マリリン・ロビンソン 苦難と聖書
「人の子よ、わたしが与えるこの巻物を胃袋に入れ、腹を満たせ。」わたしがそれを食べると、それは蜜のように口に甘かった。
旧約聖書 エゼキエル書 3章3節
ピュリッツァー賞受賞作家、クリスチャン作家のマリリン・ロビンソン。彼女は2004年、アメリカ中西部のいなか町を舞台とする小説『ギレアド』を発表しました。そののち、同じ町、そして同じ人物たちが登場する作品を書きつづけています。2008年に第二作『ホーム』、2014年に第三作『ライラ』を発表し、しばらく「三部作」を形成していました。さらに2020年に第四作『ジャック』が出て「四部作」になっています。
ロビンソンの作品は、聖書と神学を取り上げることにおいて、本格的なものです。そして、プロテスタント教会の礼拝、教会と町の人々、牧師とその家族、これらの現実が鏡に映されるように正確に描かれています。
先輩の牧師が、こんな感想を伝えてくれました。――まるで牧師をした人が書いているようだ。どうしてこんなによくわかっているのだろう。

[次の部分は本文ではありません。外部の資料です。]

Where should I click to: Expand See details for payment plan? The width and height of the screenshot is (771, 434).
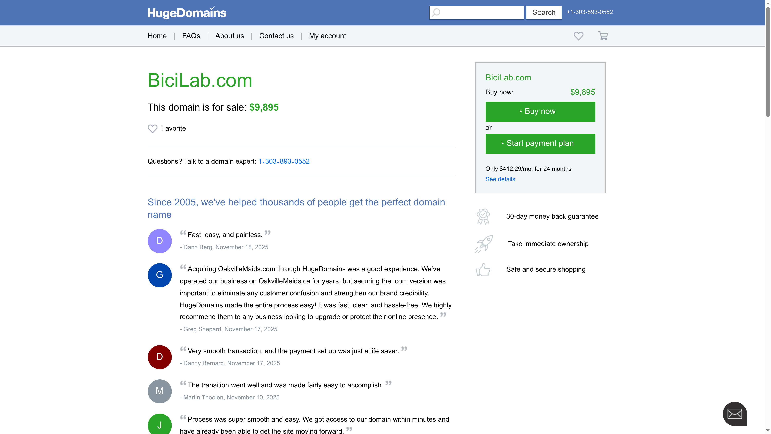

『ギレアド』の主人公であり、つづくギレアド・シリーズでも主要な人物の一人として登場する牧師エイムズの妻ライラは、謎の多い女性です。
夫エイムズは、彼女が聖書を読んでいるのを見て嬉しく思い、横からのぞきます。すると、聖書になじみがない彼女が、エゼキエル書をひらいています。エイムズは意外に思います。
よりによって、なぜエゼキエル書を選んだのだろう?もっとよい箇所があるだろうに。エゼキエル書には悲しみがたくさん記されている。最初の一歩には向いていないのじゃないか。ところがライラは、ヨブ記が興味深いと言い、エゼキエル書が面白いと言います。エイムズはますます驚いてしまいます。

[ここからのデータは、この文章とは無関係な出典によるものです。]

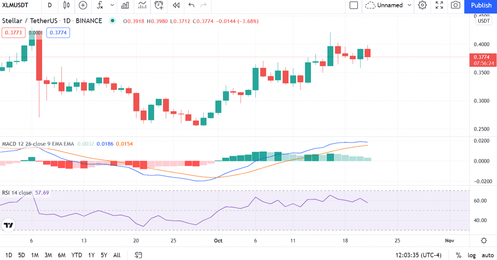
Task: Select the 3M date range
Action: pos(48,255)
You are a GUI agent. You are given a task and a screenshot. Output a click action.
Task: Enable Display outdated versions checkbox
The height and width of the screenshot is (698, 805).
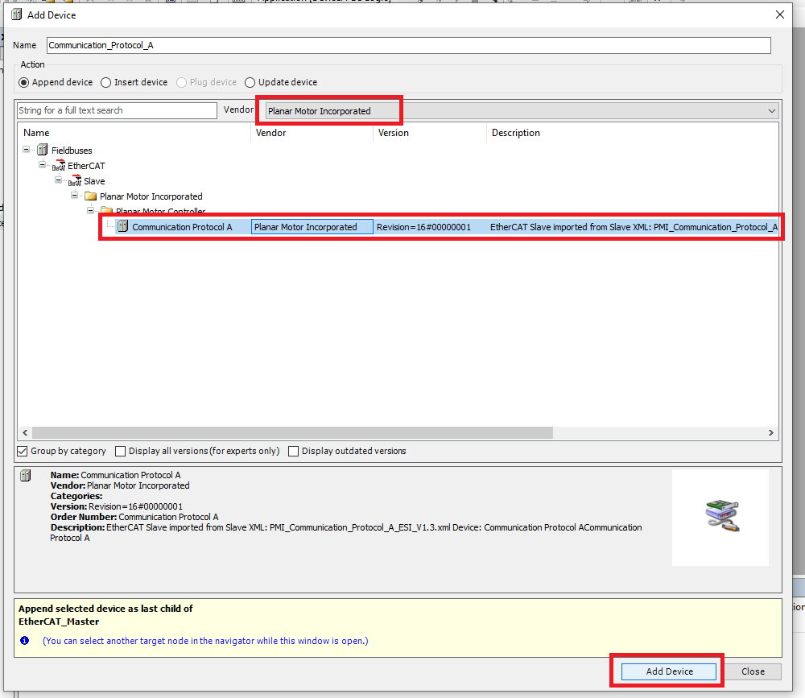294,451
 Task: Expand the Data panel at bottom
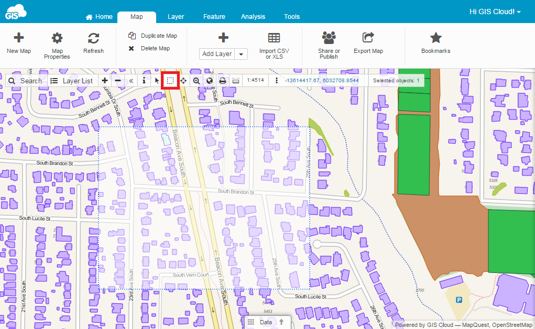tap(267, 322)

――ああエゼキエルか、詩のような書だ、と、牧師である夫は説明をはじめるのですが、それには関心がない様子。
――まあ、これもいいが、聖書にはほかにもいろいろあるよ。
初心者にエゼキエル書は難しいと考えるエイムズは、たとえばマタイ福音書はどうかな、と水を向けます。しかしライラは、ヨブ記やエゼキエル書により親しみを感じていました。
作者がそのわけを記します。彼女には苦難が身近なことであったから。そして、自分のことが記されていると思ったから。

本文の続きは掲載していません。